One of the most popular modules is mod_perl, which puts a copy of the Perl language inside the Apache server. This provides functionality on a number of levels, including the ability to set the configuration directives in Perl (or conditional, depending on whether or not certain Perl code executes). More significantly, it allows us to write Perl modules that can modify Apache's behavior.

When I say “behavior”, I mean both the behavior users see, displaying documents and responding to HTTP requests, and that which takes place behind the scenes, ranging from the way authentication takes place to the way logging is done.

Each invocation of a CGI program requires a new process, as well as start-up time. By contrast, mod_perl turns your code into a subroutine of the Apache executable. Your code is loaded and compiled once, then saved for future invocations.

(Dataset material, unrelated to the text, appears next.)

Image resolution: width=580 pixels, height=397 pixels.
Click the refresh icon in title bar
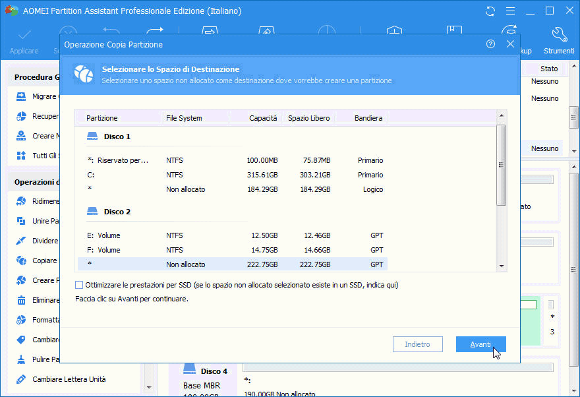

When we first think about what happens to an HTTP request when it is submitted to Apache, it seems relatively simple. The request is read by Apache, passed to the correct module or subroutine and returned to the user's browser in an HTTP response. In fact, each request must travel through many (over a dozen) different “handlers” before a response is generated and sent. mod_perl allows us to modify and enhance any or all of these handlers by attaching a Perl module to it. The handler most often modified is called PerlHandler. Other more specific handlers are given other names, such as PerlTransHandler (for URL-to-filename translation) and PerlLogHandler (for log files).

This month, we will look at a number of PerlHandlers that will make it possible to create truly useful “new” labels for our web sites.

A Simple Version

The first PerlHandler we will define is rather simple: it puts a “new” label next to any link on a page. This is not a particularly difficult task or a good use of mod_perl. However, it does gently ease us into writing a Perl module for mod_perl, and it will form the basis for future versions we will write.

Our module begins much the same as any other module, declaring its own name space (Apache::TagNew, in this case), then importing several symbolic constants from the Apache::Constants package. The module defines a single subroutine, called “handler”. This is the conventional way to define a handler under mod_perl; that is, create a module with a “handler” subroutine, then tell Apache to use that module as a handler for a particular directory.

We instruct Apache to invoke our handler in the configuration file httpd.conf. For example, my copy of httpd.conf says the following:

PerlModule Apache::TagNew
<Directory /usr/local/apache/share/htdocs/tag>
SetHandler perl-script
PerlHandler Apache::TagNew
</Directory>

The PerlModule directive tells Apache to load the Apache::TagNew module. The <Directory> section tells Apache that the /tag subdirectory of my HTML content tree should be treated specially, using the handler method of Apache::New instead of the default content handler. Once we activate our module by restarting our server (or by sending it a HUP signal), any file in the /tag directory will be handled by Apache::TagNew, rather than Apache's default handler.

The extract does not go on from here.